Biologics時代の潰瘍性大腸炎治療10年を振り返る

 

以上の演題で北里大学北里研究所病院の日比先生 銀座セントラルクリニックの鈴木先生などを中心に日本のオピニオンリーダーが討論してくれました。その中で関西医科大学の長沼先生がモニタリング 札幌医科大学の仲瀬先生が治療のことについて講演してくれましたのでそれらを纏めます。

潰瘍性大腸炎では治療目標は粘膜治癒 組織学的治癒です。メタアナリシスの結果より完全粘膜治癒(MES0)は粘膜治癒(MES1)より再燃のリスクを50%程度減じることができます。粘膜治癒していて さらに組織学的寛解達成すればさらに50%程度再燃が減ります。

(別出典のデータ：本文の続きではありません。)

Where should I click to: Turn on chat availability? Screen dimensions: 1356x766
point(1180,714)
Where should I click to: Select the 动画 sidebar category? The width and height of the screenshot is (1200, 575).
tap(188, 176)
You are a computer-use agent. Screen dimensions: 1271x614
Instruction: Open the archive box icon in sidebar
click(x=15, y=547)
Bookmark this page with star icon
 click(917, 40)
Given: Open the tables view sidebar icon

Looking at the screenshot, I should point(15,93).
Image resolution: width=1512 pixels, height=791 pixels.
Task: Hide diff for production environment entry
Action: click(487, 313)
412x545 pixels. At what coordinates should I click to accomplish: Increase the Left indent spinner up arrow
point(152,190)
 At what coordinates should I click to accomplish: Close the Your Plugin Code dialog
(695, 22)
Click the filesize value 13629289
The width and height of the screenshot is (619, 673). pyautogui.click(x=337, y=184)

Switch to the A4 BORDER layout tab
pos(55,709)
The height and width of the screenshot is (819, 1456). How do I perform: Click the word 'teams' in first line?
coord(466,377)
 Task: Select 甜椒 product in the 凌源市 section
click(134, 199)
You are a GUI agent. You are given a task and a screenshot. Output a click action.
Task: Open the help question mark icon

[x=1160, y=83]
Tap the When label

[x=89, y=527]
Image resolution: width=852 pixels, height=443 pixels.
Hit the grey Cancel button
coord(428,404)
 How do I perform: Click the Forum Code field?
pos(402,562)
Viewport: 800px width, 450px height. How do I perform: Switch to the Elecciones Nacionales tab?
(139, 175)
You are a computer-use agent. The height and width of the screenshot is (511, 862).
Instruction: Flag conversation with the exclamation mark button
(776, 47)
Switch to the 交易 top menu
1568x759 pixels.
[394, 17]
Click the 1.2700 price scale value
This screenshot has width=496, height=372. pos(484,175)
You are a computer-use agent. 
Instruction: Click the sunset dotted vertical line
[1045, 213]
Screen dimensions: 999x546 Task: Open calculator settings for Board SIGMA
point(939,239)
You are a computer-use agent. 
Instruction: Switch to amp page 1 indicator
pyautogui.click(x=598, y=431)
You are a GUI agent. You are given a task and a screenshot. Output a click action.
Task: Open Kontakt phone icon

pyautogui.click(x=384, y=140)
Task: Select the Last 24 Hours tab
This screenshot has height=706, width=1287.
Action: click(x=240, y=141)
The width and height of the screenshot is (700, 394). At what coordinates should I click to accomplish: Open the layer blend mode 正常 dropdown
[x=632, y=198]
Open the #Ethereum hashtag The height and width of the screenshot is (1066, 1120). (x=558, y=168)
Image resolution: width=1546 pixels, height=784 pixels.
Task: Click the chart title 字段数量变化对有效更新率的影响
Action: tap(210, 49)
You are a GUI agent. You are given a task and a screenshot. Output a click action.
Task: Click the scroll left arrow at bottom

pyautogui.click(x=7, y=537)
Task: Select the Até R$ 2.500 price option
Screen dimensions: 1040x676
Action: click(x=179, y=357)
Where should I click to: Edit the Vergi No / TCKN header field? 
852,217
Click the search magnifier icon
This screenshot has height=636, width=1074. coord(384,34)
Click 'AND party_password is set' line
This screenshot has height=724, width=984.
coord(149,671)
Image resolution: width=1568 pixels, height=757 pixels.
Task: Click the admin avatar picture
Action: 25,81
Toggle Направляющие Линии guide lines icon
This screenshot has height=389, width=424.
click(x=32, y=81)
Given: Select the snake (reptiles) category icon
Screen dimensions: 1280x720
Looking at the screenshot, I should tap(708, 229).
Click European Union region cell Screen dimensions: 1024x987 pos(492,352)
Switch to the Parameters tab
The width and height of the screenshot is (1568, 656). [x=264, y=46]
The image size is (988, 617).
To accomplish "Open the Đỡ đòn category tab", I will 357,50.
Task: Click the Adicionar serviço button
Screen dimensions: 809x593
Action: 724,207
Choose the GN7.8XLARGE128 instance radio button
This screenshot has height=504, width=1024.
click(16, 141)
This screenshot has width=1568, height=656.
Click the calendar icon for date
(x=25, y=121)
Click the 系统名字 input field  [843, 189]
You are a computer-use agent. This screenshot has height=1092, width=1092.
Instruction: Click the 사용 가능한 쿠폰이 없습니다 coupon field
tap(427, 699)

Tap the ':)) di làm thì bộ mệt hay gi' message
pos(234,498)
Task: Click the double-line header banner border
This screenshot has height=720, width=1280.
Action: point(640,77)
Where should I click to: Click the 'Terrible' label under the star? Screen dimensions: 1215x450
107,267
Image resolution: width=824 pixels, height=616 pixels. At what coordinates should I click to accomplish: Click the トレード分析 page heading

また潰瘍性大腸炎では便カルプロテクチンと便潜血の両方でモニタリングするとより再燃を拾い上げることができます。最近 尿で測定するプロスタグランジンE2が潰瘍性大腸炎の新たなバイオマーカーとして報告されました。潰瘍性大腸炎でもクローン病でも治療目標に達する(粘膜治癒)とその後の予後は改善されます(入院と手術の減少)が 目標に達するためにバイオマーカーなどを用いて治療に介入するエビデンスは潰瘍性大腸炎では乏しいのが現状です。バイオマーカーの問題点は便カルプロテクチンとLRGは保険では3か月毎にしか測定できないのと 結果がすぐに確認できない点です。便潜血は保険適応がありません。将来は採尿や腹部エコーでモニタリングができると患者さんの負担が少なくてよいです。

潰瘍性大腸炎とクローン病は病態に関わるサイトカインが異なっています 例えば抗TNF-α抗体の1次無効は潰瘍性大腸炎では30%程度ですがクローン病では10%程度です。潰瘍性大腸炎では抗TNF-α抗体(レミケード ヒュミラ シンポニー)に抵抗性の場合 IL-7、JAK-STAT系が中心となっているようです。現状では投与前にどの薬剤が有効か判定することはできませんが 今後は薬剤ごとに有効性の因子(どのような患者に効果があるのか)を検討するのが大切です。